## Text segment
┌──
Originally published August 13, 2014
On Saturday a life ended.
My friend was 55 years old. He had two children in the service and a grandchild. At least those are the bits I have learned in the last few days. Children grown that used to sit in my lap. Run amok in our country home. Ask a thousand questions a minute.
My friend was married to a wonderful lady who took on his and hers and welded a family together. She is patient, quiet, understanding. And she loved tiger lilies.
I admit I haven’t been close in the past, oh 14 years or so. But there was a time when our families were entwined ever so tightly. And I always trusted him when I needed someone to check on some mechanical whatever in my mother’s home.
And now he is gone.
Suddenly, without warning, a man who had spent every possible moment in the outdoors learned too late he was allergic to the sting of a bee. I wasn’t there. I don’t know how, how fast or who did what. I am operating on pure hearsay. It’s all so far away from where I am, and yet I had to call twice to complete my order at the florist. I have nothing in my box of experience to even begin to understand what place his wife and children must be in. No warning, no preparation, just—empty.
It is times like these that I appreciate what I have with my husband. Even with a broken mind, even with a personality that is so distantly removed from the man he once was; he is here with me. I can still hold his hand; I can still hold him close.
The individual consciousness of a single human being, unique in uncountable ways, can never be replaced. Treasure those you know and love; life is far too unpredictable to do anything less.
└──
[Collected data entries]
┌──
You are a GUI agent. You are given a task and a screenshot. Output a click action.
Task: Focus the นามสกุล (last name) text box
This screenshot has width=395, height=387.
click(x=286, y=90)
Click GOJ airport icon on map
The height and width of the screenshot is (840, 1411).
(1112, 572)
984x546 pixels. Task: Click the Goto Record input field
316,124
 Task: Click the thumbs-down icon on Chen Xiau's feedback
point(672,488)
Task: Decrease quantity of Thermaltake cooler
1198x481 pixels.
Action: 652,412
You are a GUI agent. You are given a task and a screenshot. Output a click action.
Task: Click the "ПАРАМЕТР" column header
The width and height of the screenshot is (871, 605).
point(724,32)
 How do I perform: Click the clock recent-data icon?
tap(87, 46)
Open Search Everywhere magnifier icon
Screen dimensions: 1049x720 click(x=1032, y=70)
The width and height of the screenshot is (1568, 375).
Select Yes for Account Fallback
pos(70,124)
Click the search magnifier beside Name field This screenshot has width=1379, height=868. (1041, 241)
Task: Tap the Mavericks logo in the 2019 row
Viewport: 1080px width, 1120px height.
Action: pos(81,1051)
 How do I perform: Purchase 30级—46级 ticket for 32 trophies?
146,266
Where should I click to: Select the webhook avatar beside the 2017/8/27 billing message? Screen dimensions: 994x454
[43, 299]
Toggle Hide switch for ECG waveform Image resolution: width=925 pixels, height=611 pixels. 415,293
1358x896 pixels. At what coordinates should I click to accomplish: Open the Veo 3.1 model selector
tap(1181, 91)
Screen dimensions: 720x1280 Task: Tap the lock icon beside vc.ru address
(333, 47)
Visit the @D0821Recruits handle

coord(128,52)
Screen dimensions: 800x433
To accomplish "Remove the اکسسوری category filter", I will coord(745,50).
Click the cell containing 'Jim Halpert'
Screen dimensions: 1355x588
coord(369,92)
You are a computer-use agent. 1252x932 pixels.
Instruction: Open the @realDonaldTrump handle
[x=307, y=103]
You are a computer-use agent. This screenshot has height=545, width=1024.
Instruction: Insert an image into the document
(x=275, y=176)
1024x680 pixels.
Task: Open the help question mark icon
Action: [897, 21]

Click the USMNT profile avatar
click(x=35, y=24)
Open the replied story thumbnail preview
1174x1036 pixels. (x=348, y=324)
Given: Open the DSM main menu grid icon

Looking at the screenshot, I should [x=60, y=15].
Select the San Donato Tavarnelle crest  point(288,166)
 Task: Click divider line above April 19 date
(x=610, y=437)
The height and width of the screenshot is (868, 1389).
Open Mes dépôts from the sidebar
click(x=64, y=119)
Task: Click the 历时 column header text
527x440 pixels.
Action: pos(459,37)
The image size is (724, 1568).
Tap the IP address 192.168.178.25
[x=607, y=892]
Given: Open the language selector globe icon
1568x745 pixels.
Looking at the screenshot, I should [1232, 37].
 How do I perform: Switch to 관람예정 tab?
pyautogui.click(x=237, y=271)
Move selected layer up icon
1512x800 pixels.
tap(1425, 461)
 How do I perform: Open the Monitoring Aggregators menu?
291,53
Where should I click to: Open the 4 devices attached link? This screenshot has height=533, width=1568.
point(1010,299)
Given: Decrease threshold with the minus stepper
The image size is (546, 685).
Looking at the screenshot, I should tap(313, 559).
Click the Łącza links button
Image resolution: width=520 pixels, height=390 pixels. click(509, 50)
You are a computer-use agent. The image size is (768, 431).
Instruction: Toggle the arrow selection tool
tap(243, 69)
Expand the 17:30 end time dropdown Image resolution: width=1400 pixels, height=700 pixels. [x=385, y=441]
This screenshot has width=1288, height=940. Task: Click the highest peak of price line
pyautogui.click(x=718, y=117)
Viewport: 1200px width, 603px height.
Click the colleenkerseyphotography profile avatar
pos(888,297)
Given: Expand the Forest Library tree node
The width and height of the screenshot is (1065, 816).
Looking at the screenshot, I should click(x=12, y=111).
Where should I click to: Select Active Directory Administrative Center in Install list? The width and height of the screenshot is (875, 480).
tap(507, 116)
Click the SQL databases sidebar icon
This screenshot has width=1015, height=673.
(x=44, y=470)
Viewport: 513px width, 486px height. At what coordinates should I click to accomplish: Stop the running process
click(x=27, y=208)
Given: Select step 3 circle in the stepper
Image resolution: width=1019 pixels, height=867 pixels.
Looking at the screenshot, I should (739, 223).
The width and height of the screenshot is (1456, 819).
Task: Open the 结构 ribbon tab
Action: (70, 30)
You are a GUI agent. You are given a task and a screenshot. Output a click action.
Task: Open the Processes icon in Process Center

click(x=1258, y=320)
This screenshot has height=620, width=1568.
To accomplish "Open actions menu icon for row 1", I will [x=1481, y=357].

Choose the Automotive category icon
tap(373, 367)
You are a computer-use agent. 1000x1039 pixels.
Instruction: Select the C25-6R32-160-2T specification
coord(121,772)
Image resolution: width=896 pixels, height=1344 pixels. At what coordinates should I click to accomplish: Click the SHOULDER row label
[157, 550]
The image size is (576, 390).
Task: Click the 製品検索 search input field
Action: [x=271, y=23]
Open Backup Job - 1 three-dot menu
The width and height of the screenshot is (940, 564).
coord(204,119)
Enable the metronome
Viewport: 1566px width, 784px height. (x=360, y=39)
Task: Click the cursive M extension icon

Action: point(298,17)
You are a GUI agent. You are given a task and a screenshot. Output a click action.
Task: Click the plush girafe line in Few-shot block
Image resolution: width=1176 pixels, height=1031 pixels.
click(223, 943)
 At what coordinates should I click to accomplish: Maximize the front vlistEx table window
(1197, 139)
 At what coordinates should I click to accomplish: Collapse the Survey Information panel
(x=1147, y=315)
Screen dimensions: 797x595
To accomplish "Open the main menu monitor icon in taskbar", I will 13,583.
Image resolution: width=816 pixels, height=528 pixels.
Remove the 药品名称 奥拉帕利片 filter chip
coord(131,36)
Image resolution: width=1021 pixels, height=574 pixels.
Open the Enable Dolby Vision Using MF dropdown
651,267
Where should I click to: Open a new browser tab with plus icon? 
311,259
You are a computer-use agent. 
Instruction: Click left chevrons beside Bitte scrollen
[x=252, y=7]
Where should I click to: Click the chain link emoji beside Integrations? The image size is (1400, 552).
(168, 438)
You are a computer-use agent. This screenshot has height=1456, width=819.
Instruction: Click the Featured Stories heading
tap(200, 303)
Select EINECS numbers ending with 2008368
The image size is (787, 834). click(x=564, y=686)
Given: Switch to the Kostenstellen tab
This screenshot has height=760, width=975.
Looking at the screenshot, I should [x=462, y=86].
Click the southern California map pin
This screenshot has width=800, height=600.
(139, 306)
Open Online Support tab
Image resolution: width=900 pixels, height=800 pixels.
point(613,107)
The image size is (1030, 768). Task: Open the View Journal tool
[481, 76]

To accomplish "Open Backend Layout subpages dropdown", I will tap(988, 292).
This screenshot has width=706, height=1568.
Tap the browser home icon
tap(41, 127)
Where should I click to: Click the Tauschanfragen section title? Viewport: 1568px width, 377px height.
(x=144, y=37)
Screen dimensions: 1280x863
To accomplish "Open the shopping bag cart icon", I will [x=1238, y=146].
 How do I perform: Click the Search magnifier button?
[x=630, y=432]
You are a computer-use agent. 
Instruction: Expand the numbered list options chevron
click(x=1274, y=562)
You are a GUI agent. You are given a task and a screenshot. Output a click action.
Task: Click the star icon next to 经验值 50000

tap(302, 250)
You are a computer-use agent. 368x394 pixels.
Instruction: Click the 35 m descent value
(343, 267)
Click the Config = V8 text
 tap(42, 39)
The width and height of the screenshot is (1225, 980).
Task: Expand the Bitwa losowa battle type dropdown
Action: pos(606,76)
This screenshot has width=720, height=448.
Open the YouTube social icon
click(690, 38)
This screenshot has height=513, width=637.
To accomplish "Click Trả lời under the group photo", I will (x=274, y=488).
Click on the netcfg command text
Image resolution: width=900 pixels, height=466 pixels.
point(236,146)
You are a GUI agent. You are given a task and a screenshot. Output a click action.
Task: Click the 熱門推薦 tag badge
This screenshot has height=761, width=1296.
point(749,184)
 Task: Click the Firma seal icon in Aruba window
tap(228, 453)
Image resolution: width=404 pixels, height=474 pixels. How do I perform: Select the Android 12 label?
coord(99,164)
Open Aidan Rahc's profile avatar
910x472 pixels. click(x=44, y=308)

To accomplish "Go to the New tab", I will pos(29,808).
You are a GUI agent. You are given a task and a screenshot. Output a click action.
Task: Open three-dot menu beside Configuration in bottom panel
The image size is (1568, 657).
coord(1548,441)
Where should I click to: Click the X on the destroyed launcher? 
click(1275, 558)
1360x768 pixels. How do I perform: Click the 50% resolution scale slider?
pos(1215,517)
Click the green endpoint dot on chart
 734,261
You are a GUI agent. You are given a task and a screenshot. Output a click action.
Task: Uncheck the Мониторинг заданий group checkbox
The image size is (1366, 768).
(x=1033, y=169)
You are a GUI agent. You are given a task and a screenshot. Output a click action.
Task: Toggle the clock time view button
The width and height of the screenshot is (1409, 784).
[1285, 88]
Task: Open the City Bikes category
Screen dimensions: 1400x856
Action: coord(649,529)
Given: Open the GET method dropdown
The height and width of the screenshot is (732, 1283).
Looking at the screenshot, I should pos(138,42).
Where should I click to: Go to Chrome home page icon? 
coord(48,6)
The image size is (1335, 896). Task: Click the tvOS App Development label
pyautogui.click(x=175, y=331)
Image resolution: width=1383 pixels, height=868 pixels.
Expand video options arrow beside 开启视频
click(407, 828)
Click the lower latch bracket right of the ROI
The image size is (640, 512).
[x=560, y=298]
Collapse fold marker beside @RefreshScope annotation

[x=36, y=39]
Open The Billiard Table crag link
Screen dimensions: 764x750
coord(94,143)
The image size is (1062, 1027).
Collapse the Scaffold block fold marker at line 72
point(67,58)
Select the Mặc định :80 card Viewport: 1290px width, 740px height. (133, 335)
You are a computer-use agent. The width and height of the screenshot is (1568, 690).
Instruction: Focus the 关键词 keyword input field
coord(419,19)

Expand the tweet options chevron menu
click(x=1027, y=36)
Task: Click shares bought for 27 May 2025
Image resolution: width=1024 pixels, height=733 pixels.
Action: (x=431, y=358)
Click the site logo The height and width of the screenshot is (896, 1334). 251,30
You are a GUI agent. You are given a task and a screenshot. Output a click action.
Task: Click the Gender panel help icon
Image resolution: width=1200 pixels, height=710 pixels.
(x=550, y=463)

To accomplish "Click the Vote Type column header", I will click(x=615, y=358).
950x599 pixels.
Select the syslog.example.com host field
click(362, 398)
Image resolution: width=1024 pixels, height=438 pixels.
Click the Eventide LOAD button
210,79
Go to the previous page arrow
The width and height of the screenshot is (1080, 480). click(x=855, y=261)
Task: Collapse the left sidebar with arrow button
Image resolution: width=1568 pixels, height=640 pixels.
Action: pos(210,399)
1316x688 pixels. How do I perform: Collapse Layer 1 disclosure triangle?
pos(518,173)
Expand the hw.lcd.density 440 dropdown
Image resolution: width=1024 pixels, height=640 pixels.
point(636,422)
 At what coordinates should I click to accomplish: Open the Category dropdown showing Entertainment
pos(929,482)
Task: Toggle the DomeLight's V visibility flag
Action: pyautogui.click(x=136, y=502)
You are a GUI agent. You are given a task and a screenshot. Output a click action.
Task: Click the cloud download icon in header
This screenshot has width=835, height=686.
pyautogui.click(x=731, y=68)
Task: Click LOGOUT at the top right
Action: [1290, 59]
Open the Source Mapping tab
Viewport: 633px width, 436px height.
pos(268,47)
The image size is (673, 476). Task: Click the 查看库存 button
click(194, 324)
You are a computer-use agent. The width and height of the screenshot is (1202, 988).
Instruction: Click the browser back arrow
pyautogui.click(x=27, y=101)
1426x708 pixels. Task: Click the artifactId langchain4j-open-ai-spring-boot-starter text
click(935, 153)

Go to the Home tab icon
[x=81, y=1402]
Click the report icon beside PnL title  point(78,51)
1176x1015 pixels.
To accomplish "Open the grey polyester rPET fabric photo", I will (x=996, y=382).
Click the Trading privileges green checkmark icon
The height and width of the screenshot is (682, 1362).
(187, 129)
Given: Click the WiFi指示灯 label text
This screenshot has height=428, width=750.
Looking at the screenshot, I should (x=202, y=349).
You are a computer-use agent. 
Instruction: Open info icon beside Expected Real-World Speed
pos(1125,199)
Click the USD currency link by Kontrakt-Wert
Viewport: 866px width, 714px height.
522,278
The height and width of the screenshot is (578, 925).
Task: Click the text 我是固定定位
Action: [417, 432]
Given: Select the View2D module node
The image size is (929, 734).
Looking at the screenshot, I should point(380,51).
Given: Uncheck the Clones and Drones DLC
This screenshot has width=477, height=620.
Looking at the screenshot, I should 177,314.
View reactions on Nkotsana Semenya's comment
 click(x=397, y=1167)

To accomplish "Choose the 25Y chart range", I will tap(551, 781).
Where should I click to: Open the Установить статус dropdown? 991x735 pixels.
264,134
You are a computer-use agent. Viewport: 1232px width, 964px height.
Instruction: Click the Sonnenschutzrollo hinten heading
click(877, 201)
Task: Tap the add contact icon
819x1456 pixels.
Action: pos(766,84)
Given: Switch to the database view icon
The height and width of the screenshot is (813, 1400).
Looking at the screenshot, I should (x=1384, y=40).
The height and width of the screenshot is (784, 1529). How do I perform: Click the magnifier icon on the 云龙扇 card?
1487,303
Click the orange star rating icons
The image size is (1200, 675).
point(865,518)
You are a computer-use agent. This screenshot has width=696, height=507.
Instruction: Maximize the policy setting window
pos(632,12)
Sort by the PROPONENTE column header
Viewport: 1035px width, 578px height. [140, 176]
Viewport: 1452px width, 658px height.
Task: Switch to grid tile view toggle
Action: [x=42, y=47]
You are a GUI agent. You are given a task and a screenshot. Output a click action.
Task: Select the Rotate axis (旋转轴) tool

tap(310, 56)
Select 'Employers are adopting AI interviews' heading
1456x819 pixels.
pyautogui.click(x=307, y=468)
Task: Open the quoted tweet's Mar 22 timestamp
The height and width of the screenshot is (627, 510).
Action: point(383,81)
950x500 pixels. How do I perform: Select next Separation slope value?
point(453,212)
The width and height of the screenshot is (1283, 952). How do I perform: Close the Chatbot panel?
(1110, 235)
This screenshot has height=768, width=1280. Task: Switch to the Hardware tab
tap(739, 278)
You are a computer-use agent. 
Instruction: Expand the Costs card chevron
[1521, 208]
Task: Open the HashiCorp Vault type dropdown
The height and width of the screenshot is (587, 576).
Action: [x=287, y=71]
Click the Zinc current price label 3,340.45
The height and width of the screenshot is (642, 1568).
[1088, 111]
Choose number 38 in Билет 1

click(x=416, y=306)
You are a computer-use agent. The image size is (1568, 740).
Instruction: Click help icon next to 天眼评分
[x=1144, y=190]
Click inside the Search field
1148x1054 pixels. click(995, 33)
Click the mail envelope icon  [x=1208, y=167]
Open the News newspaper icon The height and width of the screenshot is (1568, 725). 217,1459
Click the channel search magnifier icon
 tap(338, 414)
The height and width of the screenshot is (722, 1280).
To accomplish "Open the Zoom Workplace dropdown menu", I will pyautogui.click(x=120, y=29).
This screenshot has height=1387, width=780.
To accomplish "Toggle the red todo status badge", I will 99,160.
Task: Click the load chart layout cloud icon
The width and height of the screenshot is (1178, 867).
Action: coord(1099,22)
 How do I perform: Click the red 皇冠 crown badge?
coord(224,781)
└──
## Problems to solve
- a) List the words in the essay's sentence beginning "She is" that describe the friend's wife.
- b) Duplicate everything in the essay from "My friend was 55" down to "my mother’s home.", word for word.
- c) Sum up the essay in two sentences.
Answer from the essay alone.

## Outputs in order
- a) patient, quiet, understanding

- b)
My friend was 55 years old. He had two children in the service and a grandchild. At least those are the bits I have learned in the last few days. Children grown that used to sit in my lap. Run amok in our country home. Ask a thousand questions a minute.
My friend was married to a wonderful lady who took on his and hers and welded a family together. She is patient, quiet, understanding. And she loved tiger lilies.
I admit I haven’t been close in the past, oh 14 years or so. But there was a time when our families were entwined ever so tightly. And I always trusted him when I needed someone to check on some mechanical whatever in my mother’s home.

- c) The writer's 55-year-old friend died suddenly on Saturday after learning too late that he was allergic to a bee sting, leaving a wife and grown children. The loss makes the writer value still having her husband with her despite his broken mind, and she urges readers to treasure those they love because life is so unpredictable.